The year was 1990: Mel Blanc had just died, Tiny Toon Adventures debuted on television, and Bugs Bunny had just turned 50. There was adequate hoopla around these events, but nothing as monumental as these: Tyson Looney Tunes Meals - frozen TV dinners with box art featuring all the prominent (and some supporting) players from the original Warner Bros. animated shorts. This was still pre-Space Jam era so there was still a purity in the imagery and the characters. Though surprisingly, the biggest draw for me was the actual food contained within.
It was weird and exciting to me even then to see cartoon characters shilling something other than candy or beverages. As an experience, this was like "make your own Happy Meal," complete with ornamental packaging and hot trash disguised as cuisine. (Not to mention some kinda paper prize slipped inside, encased in a freezer-burnt plastic wrapper.)

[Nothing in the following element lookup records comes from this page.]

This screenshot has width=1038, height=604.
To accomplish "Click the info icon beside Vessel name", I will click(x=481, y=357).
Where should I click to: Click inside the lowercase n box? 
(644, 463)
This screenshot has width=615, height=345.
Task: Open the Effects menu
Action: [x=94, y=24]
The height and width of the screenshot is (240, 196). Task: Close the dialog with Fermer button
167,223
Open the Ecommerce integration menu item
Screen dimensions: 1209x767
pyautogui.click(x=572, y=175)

Sure, you could choose them based on your favorite character, but first and foremost you had to consider what supper was gonna be.

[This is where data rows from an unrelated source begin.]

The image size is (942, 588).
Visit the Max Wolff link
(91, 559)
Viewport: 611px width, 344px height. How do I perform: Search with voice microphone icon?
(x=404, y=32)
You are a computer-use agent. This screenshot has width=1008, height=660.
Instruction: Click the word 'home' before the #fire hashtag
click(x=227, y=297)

No I didn't try them all - there are some pathways to the dark side that I consider to be unnatural: namely artificial tomato sauce, which took Daffy right off the list, but was manageable in the Coyote's hamburger pizza. I'm also not thrilled on any microwaved mac & cheese, so I passed hard on Bugs and Tweety, and Speedy's beef enchiladas were way too far out for me - probably still are. But it's a good time to point out how cute and clever they were to sorta match each character with an appropriate main course.
Obviously a cat gets a fish-related meal, and Yosemite Sam gets barbecue sauce (which was one of the best assortments on this list). Though my favorite - the Road Runner chicken sandwich - was questionable in its correlation; were we to imagine that the fowl served to us was actually the Road Runner? If that were the case, wouldn't it be better suited to Wile E. Coyote? It might seem like a superficial observation, but in actuality it's a conundrum that's plagued me since I was 7 years old.

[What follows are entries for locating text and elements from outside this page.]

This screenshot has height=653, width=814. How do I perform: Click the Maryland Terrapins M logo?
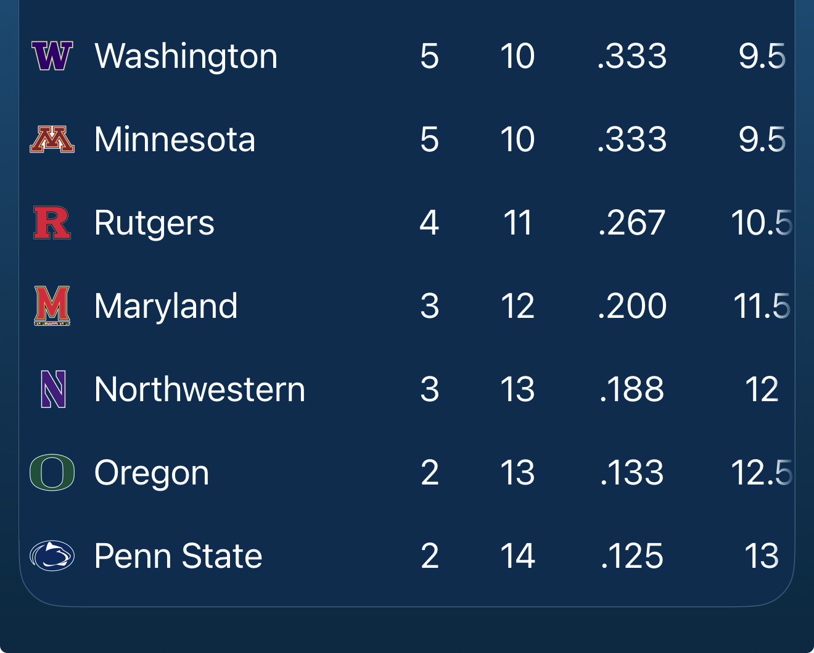[x=52, y=306]
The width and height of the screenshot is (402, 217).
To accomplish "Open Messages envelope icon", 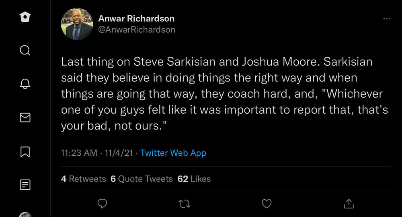I will pyautogui.click(x=25, y=118).
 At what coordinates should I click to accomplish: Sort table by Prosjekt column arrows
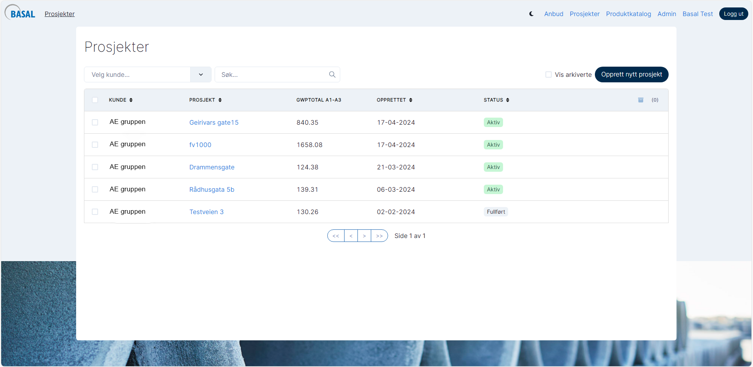tap(220, 100)
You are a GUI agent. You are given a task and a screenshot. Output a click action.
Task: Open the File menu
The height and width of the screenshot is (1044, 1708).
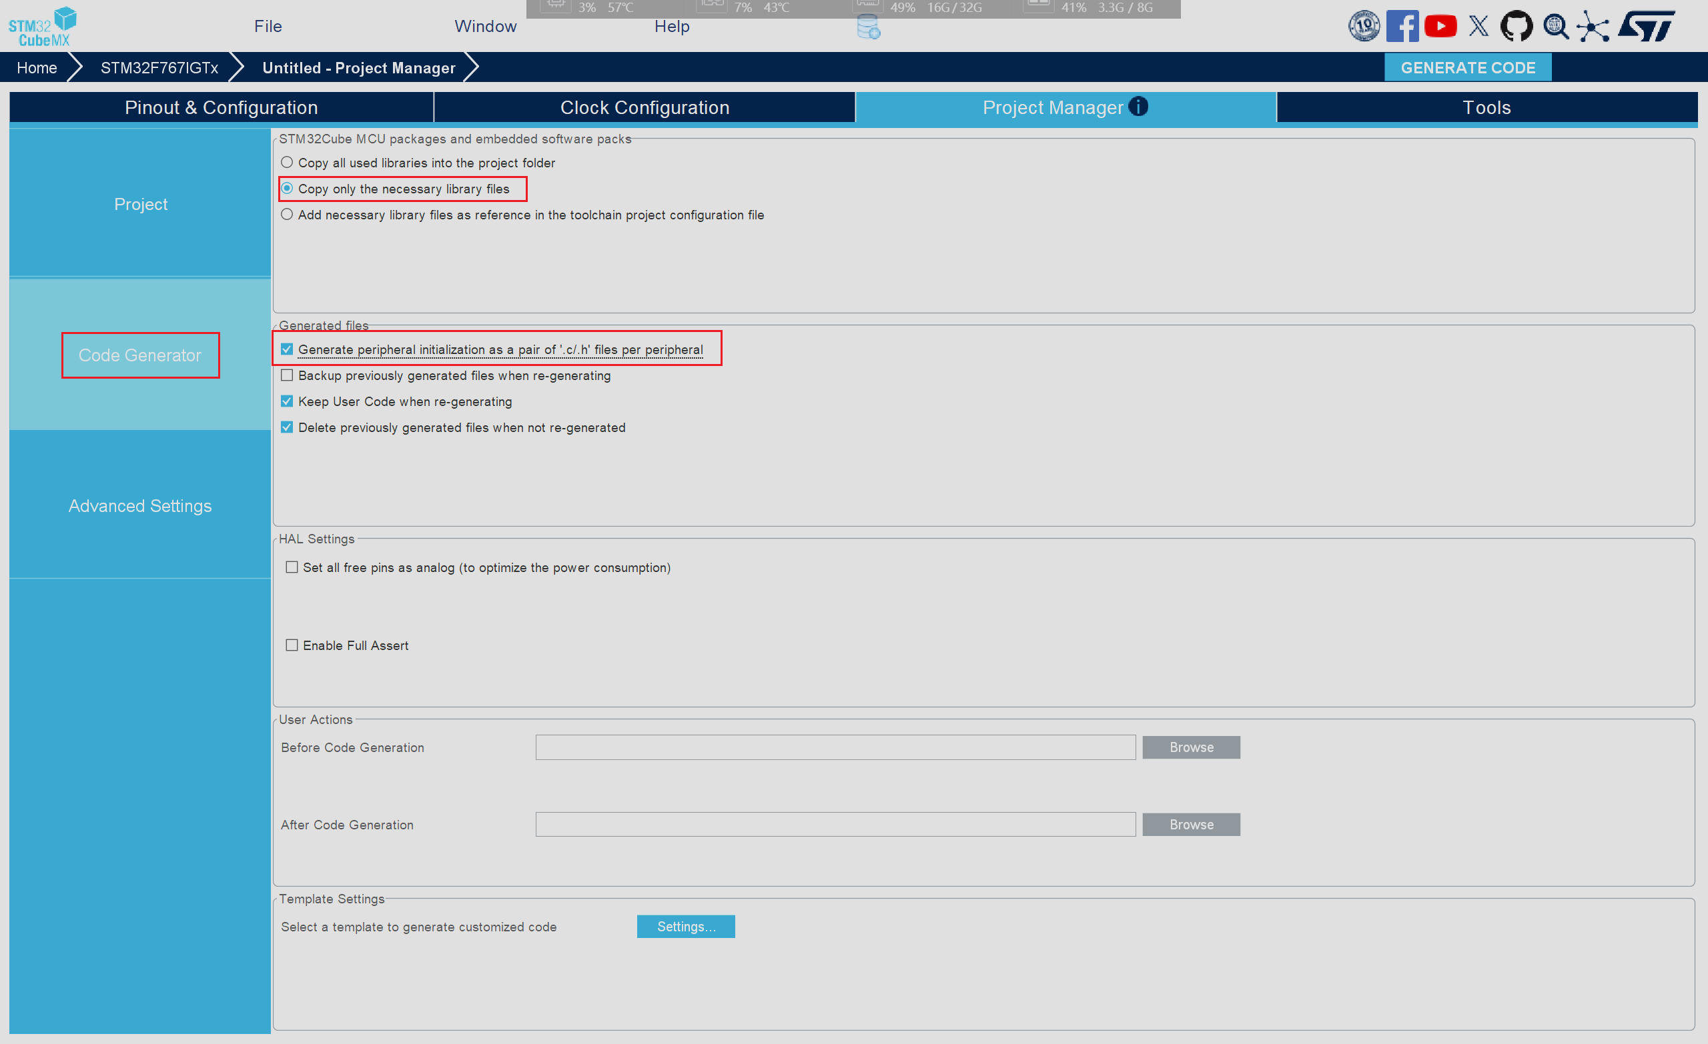pos(268,26)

They stopped making these in '93, at which point I graduated to the more mature Swanson TV Dinners. But for a time, these were it; I never bothered with the Kid Cuisine crap because it felt like a cheap knockoff of the real thing. If they'd held out 5 more minutes they would've totally benefited from the mysterious rise in popularity of Marvin the Martian; maybe a saucer-shaped steak-like foodstuff, or some "Out of This World Franks 'n' Beans." Point is the Tunes never go outta style, but they hit some weird stride in the 1990s that was almost-unfairly valuable to my generation and I'm entirely grateful.